I stuck pieces of old 1′ PVC pipe evenly along the sides of the pallets prior to stuffing with cardboard, so that if needed I could insert wood or bamboo pieces and either build an upright sturdy trellis for climbers, or even make arches from bed to bed on which I can grow vines.
For irrigation, I connected each bed to its own set of overhead sprinklers. Each bed has its own shut off. The pipe is resting on the opposite pallet as support, and the joint where it els across the bed are threaded pieces, so the entire length can be raised and pulled out of the way so working in the bed can be easy. The irrigation is hooked up to our well water and is on the irrigation timer for a brief shower every other day. With a lasagna garden, once saturated water will be held in the organic materials that make it up, so after initial regular watering for seed sprouting or hardening off transplants you won’t need to water as much. Roots will grow very deeply.

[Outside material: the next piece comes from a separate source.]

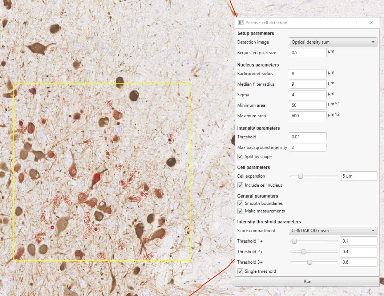384x296 pixels.
Task: Click the Cell expansion slider handle
Action: [300, 176]

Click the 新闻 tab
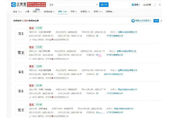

Because we allow some vegetables to go to seed, we had to transplant vegetables from the ground where the raised beds were placed, into the raised beds. We have a forest of beets, fennel, perpetual spinach, onions, peas, arugula and lettuce in what is still in the ground, and have transplanted selections from these into the beds along with planting seeds. Fortunately we love beet greens, which don’t taste like beets and are more mild than Swiss chard.
Into one bed we’ve planted potatoes in good soil at the bottom, and are gradually filling in with straw as the plants grow. We used leaves in the soil mix, but no woody bits or other lasagna garden materials because we didn’t want to dig potatoes out of piles of old wood, nor burn the potatoes with composting materials in the shallow soil layer.
I am not a good carpenter. I however am great at figuring out what should have been done after I’ve done something. Here are some tips on building pallet beds:
I had thought about placing them on top of flat pallets to be raised off of the ground, so even less susceptible to gophers and grass, but I fortunately nixed that idea before it was enacted. The reason is that that space would be a wonderful habitat for mice or rats, or even snakes. Much as we welcome non-venomous snakes into our garden I really don’t want to startle one with my feet as I’m leaning over a bed. Of course, they would take care of the mouse and rat problem, so maybe it would be a good thing.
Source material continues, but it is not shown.